Sandhya Menon: writer of things for teens.

oatmeal comic that says "time is without form or substance"

Now that we’re almost to the point where some states–mine included–are beginning to reopen services (ahem, no comment), I feel more equipped to speak about creating while the entire world has gone completely stark raving mad.

Let me preface this, though, by saying three things:

  1. I was already a full-time writer before all this began,
  2. My kids are old enough to be able to police themselves while I work, and
  3. No one in my nuclear family is older or immunocompromised, so I did not feel the added stress of worrying intensely about their health. Also, neither my husband nor I lost our jobs.

Okay, now that those things are out of the way, I have to say, I actually liked having this time to create happily with no thoughts about travel or other disruptions. My creativity blossomed and came alive, knowing that I had only to sit in my little office, day in and day out, and pour out all manner of creative material. That was the only thing required of me (well, not only but you get my drift) and it was better than I feared it would be.

I did a couple of things early on in the quarantine that I think helped:

  1. I adjusted my expectations for my kids’ schooling, so that I didn’t feel like I was falling behind all the time. I contacted their teachers and told them my kids would be doing the best they could, but that they wouldn’t be able to complete all their assignments as both their dad and I work full-time. Their teachers were all very understanding and supportive.
  2. I made the decision to turn off the constant stream of news assaulting my eyes and ears. Seriously, no one needs to have that amount of input unless they’re running a country (and some people choose not to have it even then, hahaha, amirite? Anyway.). I would feed myself news in drips and drabs just to keep abreast of the basics and the need-to-knows.
  3. I made the decision to stop worrying about my book sales after taking a week at the very beginning to fret and worry about things that were definitely not in my control. After that, I told myself that literally every author in the world was in the same position as me and there was nothing to do about it. I could choose to tank my creativity by worrying about it or I could focus on creating new stuff for once the quarantine was over, and I chose the new stuff. (Hint: Always choose the new stuff!)

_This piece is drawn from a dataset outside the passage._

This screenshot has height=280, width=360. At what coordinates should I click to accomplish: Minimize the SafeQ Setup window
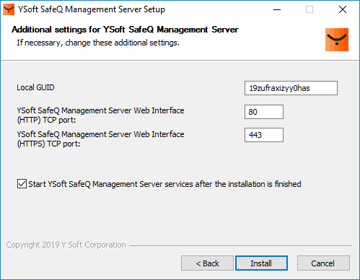click(277, 9)
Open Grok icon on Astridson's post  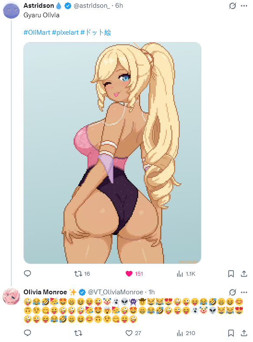[233, 6]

Now I’m not saying that there weren’t periods of time when I was stressed or worried or felt wrung out. I did because I’m human and it’s very hard not to feel those things when the world seems to be imploding around your head. But I also took the opportunity to relish the idea of being a creative person and an introvert (not needing people as much is the best when you have to isolate), with so much time on my hands and with very few other commitments. And when I needed social interaction, I reached out to friends, who were all happy to hop on the phone or Zoom or what-have-you with me because they were feeling the claustrophobia, too.

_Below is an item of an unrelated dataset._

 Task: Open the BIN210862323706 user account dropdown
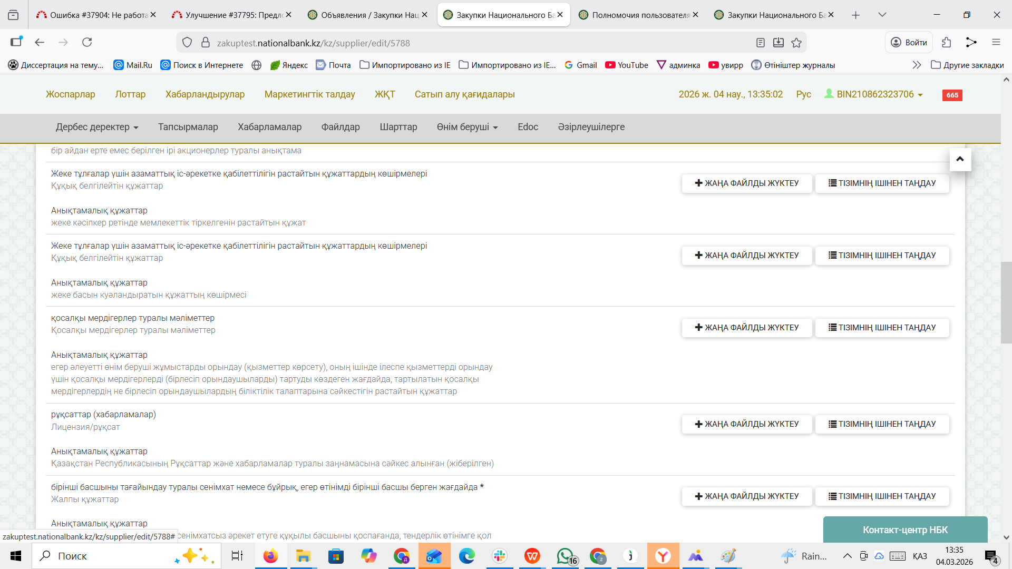click(875, 94)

Having to stay home and isolate is not ideal for my mental or physical health, but I’ve come to realize it also doesn’t have to be absolutely awful. In fact, every time I stop and take a moment to be grateful for the big and little things in my life (healthy spouse and kids! perfecting my morning smoothie! a fun, new story world to dive into! my dog who looks ECSTATIC to see me every single time I leave the room and return!) I realize how much I truly have. As Elizabeth Gilbert says, Gratitude, always. Always, gratitude.